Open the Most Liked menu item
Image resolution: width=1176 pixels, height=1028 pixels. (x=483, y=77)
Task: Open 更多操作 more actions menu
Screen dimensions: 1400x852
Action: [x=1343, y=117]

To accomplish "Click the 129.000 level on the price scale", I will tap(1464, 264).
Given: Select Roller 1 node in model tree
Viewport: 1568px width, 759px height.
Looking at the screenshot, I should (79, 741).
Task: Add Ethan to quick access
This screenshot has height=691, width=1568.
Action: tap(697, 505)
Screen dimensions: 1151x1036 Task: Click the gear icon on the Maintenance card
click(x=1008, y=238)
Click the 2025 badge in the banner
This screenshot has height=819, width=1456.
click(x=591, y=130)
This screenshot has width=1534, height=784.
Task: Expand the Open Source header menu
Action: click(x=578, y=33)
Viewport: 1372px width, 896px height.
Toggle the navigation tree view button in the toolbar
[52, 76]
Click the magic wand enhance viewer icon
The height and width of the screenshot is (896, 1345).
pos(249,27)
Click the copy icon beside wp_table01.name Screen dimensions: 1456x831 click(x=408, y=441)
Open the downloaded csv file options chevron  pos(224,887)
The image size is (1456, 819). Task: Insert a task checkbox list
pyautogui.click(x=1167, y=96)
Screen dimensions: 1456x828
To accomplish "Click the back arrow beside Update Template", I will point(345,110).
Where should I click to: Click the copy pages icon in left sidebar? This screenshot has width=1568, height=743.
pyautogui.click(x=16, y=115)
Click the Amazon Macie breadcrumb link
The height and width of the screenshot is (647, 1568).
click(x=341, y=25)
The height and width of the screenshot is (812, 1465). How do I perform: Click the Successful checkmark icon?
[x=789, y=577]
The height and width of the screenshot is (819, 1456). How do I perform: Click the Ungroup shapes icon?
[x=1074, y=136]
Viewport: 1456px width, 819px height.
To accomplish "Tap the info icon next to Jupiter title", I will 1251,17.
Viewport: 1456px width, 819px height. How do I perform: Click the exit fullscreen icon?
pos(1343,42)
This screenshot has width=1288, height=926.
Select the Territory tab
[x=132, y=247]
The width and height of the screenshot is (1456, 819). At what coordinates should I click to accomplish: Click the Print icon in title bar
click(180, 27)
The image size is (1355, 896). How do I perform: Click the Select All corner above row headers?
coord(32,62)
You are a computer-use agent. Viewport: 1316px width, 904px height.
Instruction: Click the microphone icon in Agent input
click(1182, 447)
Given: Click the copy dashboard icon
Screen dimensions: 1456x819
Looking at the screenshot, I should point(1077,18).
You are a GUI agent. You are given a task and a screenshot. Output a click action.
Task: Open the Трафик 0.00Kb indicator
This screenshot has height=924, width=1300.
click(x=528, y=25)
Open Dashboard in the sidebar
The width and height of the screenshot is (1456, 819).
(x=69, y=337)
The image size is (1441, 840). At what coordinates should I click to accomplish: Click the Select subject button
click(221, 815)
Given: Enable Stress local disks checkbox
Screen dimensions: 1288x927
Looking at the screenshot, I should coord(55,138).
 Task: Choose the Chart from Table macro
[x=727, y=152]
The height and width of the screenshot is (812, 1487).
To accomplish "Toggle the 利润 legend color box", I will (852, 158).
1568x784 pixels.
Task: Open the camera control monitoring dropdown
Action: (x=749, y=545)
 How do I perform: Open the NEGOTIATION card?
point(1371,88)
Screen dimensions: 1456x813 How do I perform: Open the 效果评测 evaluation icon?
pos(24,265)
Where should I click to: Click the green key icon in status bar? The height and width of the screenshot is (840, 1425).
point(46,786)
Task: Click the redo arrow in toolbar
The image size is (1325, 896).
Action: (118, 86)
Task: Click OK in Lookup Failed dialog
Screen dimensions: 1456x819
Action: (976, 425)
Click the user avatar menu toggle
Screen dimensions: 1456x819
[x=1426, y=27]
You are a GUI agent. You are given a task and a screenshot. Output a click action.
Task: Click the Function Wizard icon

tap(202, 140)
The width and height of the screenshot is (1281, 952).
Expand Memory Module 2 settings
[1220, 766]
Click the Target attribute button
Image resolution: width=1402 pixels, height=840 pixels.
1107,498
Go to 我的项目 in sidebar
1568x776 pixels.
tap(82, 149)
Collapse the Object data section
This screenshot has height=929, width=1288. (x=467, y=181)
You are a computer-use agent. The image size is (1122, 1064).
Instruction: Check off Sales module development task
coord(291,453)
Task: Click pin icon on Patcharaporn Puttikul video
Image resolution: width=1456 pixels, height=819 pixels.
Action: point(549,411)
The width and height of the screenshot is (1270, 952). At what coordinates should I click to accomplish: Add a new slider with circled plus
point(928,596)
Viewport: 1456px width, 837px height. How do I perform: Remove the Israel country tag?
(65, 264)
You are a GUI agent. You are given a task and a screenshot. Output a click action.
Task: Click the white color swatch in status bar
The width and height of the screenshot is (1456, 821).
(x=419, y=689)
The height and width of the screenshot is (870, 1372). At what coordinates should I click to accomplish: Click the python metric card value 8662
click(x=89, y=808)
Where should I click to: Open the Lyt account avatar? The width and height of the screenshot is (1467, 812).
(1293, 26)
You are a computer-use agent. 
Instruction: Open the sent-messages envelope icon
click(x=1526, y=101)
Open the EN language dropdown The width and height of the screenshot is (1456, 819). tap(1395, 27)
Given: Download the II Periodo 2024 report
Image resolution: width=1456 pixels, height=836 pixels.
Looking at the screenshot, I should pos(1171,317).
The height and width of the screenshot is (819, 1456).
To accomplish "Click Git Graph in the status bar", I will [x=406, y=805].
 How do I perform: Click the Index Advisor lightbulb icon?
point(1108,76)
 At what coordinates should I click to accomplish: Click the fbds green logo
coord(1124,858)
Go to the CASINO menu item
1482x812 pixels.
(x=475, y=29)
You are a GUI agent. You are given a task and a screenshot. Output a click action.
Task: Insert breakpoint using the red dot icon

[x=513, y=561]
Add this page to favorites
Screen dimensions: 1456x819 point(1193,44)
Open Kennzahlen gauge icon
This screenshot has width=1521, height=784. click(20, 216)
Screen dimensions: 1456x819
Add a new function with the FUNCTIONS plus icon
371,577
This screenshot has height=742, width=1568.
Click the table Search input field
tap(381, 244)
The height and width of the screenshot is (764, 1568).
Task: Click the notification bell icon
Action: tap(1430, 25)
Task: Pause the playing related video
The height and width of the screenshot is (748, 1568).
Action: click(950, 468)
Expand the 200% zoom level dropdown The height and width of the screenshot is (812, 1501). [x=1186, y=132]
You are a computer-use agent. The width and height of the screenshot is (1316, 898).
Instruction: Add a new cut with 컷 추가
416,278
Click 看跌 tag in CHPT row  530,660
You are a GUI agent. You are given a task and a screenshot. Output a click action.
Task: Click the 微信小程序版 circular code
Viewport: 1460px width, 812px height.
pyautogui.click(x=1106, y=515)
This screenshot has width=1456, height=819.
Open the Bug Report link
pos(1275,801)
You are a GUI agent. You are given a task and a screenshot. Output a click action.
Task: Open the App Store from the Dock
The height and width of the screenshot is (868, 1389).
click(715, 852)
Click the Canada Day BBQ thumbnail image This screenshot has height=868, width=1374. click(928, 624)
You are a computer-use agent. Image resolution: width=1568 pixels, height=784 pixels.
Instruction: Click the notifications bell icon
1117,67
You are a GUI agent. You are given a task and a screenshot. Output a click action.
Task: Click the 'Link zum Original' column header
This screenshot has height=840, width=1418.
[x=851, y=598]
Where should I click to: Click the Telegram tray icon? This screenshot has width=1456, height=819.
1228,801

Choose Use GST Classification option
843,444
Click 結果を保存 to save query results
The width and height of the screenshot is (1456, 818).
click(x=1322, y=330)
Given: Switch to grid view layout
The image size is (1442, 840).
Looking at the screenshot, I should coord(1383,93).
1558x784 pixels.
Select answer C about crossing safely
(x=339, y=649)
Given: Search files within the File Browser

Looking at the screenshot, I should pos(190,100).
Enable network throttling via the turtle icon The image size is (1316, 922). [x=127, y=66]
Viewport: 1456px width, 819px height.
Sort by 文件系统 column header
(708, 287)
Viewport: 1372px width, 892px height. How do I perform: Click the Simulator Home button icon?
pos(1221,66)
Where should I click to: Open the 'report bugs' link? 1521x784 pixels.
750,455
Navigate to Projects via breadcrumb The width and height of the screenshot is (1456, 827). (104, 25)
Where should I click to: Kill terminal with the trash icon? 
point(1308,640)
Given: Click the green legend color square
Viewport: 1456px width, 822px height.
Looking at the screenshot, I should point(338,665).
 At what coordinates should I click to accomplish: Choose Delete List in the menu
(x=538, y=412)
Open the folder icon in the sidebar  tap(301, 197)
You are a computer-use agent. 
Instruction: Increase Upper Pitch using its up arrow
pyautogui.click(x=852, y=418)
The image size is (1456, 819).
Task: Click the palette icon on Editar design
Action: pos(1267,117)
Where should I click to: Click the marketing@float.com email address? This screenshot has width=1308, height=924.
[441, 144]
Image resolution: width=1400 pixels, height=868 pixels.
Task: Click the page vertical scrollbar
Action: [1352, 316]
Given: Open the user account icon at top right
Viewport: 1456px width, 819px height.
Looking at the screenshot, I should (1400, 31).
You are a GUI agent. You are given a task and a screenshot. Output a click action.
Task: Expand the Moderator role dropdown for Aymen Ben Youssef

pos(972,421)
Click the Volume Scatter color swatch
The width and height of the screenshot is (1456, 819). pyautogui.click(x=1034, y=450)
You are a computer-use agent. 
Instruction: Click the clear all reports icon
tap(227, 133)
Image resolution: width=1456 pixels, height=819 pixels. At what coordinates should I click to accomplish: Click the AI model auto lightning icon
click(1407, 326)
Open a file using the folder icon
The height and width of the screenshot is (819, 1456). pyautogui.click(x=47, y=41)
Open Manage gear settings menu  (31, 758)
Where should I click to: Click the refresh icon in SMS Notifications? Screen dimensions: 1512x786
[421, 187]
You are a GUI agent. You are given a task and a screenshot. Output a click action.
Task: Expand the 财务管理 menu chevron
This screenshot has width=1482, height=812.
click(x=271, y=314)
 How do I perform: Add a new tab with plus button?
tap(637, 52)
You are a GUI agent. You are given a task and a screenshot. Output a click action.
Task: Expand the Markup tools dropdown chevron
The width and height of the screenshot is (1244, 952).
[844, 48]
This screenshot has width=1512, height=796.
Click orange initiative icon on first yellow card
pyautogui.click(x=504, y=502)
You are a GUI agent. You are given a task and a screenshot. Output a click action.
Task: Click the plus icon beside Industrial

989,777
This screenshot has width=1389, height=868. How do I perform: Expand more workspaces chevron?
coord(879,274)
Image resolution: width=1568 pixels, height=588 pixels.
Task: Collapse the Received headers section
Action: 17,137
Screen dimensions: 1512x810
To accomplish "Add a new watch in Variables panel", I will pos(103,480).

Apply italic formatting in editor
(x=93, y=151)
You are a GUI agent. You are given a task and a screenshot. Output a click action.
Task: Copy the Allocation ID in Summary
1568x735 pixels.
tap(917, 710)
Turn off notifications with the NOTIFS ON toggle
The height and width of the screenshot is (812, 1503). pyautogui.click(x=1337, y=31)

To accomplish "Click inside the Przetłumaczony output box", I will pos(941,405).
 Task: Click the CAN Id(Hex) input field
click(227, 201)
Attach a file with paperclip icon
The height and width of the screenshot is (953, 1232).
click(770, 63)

=-=-=-=-=

If a line in the data above includes the string "level", copy it.

To accomplish "Click the 129.000 level on the price scale", I will tap(1464, 264).
Expand the 200% zoom level dropdown The height and width of the screenshot is (812, 1501). [x=1186, y=132]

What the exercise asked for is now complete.